At present, experiments and theoretical calculations are the methods used to study the correction of solar radiation heating error. Unfortunately, it is difficult to setup a low-pressure radiation wind tunnel, which is crucial for these experiments. The Reynolds number is a key physical parameter for calculating solar radiation errors. This parameter is influenced by ascend velocity, air density, geometry of the bead and leads, thermal conductivities of the materials, and a number of factors. Nevertheless, this number has long been obtained by empirical estimation.
This paper proposes a new method of numerical simulation to improve the measurement accuracy of the temperature sensor and make up for the shortages of the traditional solutions. A computational fluid dynamics (CFD) method may solve computational problems of complex flow and heat transfer in various fields, and it is employed to simulate sounding environment from sea level to 32 km altitude. Physical parameters of a sensor, such as lead diameter, lead length, lead angles, lead materials, solar azimuths, solar elevation angles, the diameter size of the resistor body and the reflectivity of the surface coating, are analyzed. The modeling results of this method have a potential to scale the solar radiation errors down to roughly 0.1 °C magnitude.
CFD modeling of sounding temperature sensor
Bead thermistors are widely used in the arena of meteorological observation, since it has the advantages of small size, high sensitivity and the ability of heat. The bead thermistor climbs from sea level to an altitude of approximately 32 km. The atmospheric pressure decreases at least three orders of magnitude in the process, which affects the convective-conductive heat transfer of the temperature sensor significantly. The relationship between the air pressure and the altitude is given by the U.S. standard atmosphere published in 1976.
The bead thermistor has an irregular geometric shape. Hence it is necessary to use strong adaptive unstructured grid. In order to accurately capture the physical phenomena in the boundary layer, a boundary layer grid technology is implemented, which helps to improve the calculation simulation accuracy. The entire mesh of the bead thermistor model and the peripheral air domain is shown in Fig.1.
Numerical simulation results and analysis
a. Simulation of solar radiation as a function of solar elevation angles and azimuths
While time and hanging orientation of the radiosonde vary, the radiation angle changes as well. As shown in Fig.2.
Fig.3 displays the relationships between solar elevation angle, azimuth and solar radiation error from sea level to 32 km altitude. The solar radiation error and the altitude is approximately an exponential function, and the solar radiation error monotonically increases with altitude.
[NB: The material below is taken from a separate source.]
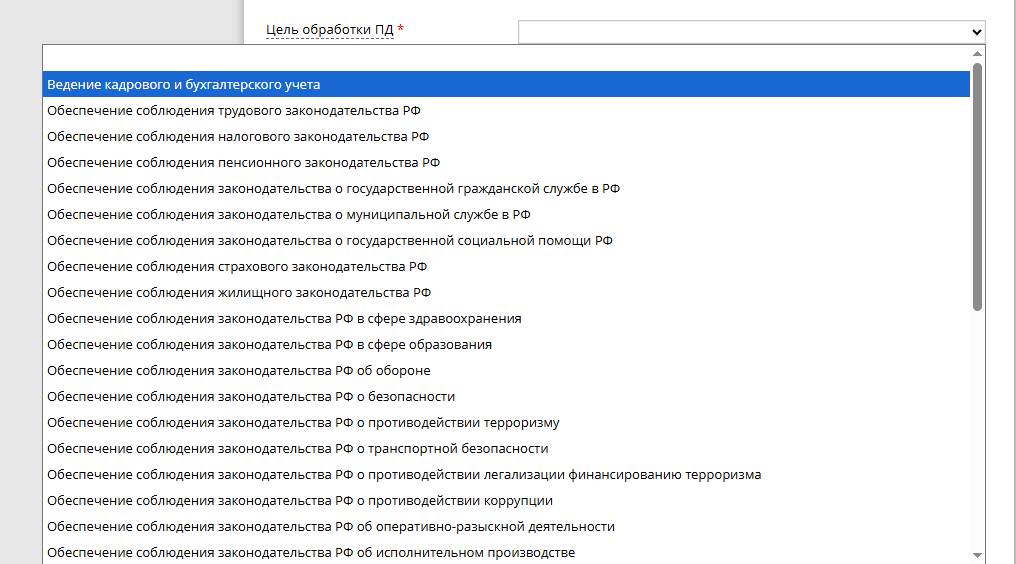Select законодательства РФ об обороне option
The width and height of the screenshot is (1016, 564).
click(x=238, y=371)
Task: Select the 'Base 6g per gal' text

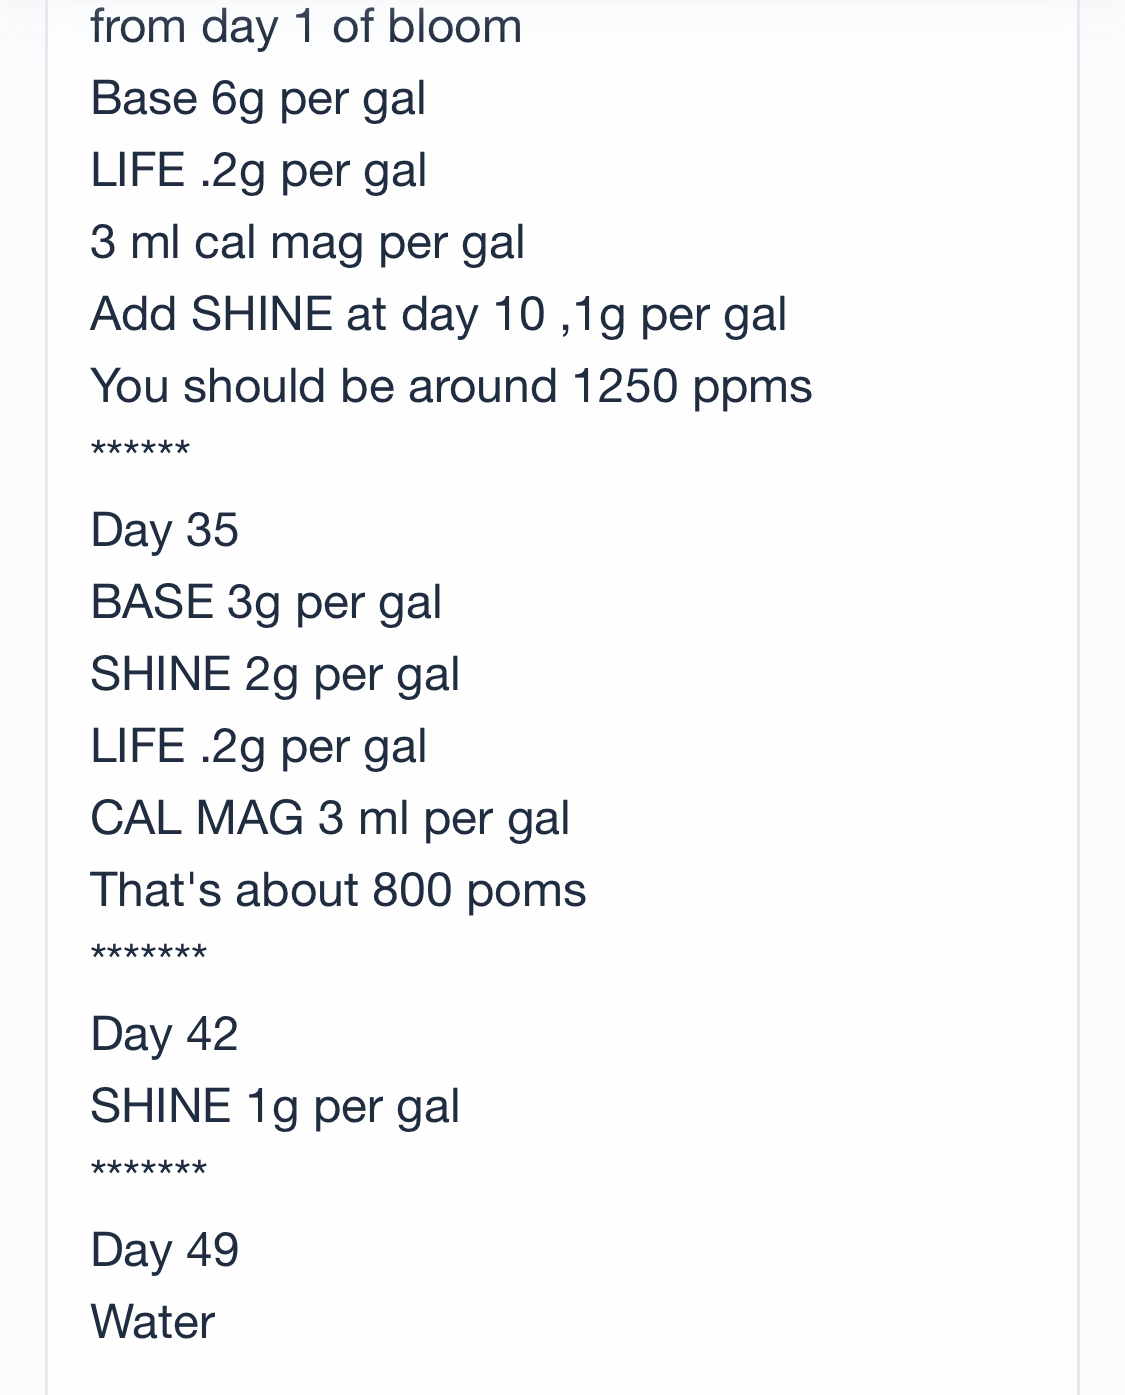Action: click(258, 99)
At sea level or near sea level, the discrepancy of the solar radiation error resulted from different sun elevation angles and azimuths are approximately 0.1 °C. As the altitude increases, this discrepancy increases rapidly. When the altitude is up to 32 km, the discrepancy of the radiation errors is up to 0.8 °C between the two radiation errors induced by two solar radiation orientations, which are X-axis direction and Z-axis direction, respectively. When the solar elevation angle is 90 °, the solar radiation error of the bead thermistor model is minimal.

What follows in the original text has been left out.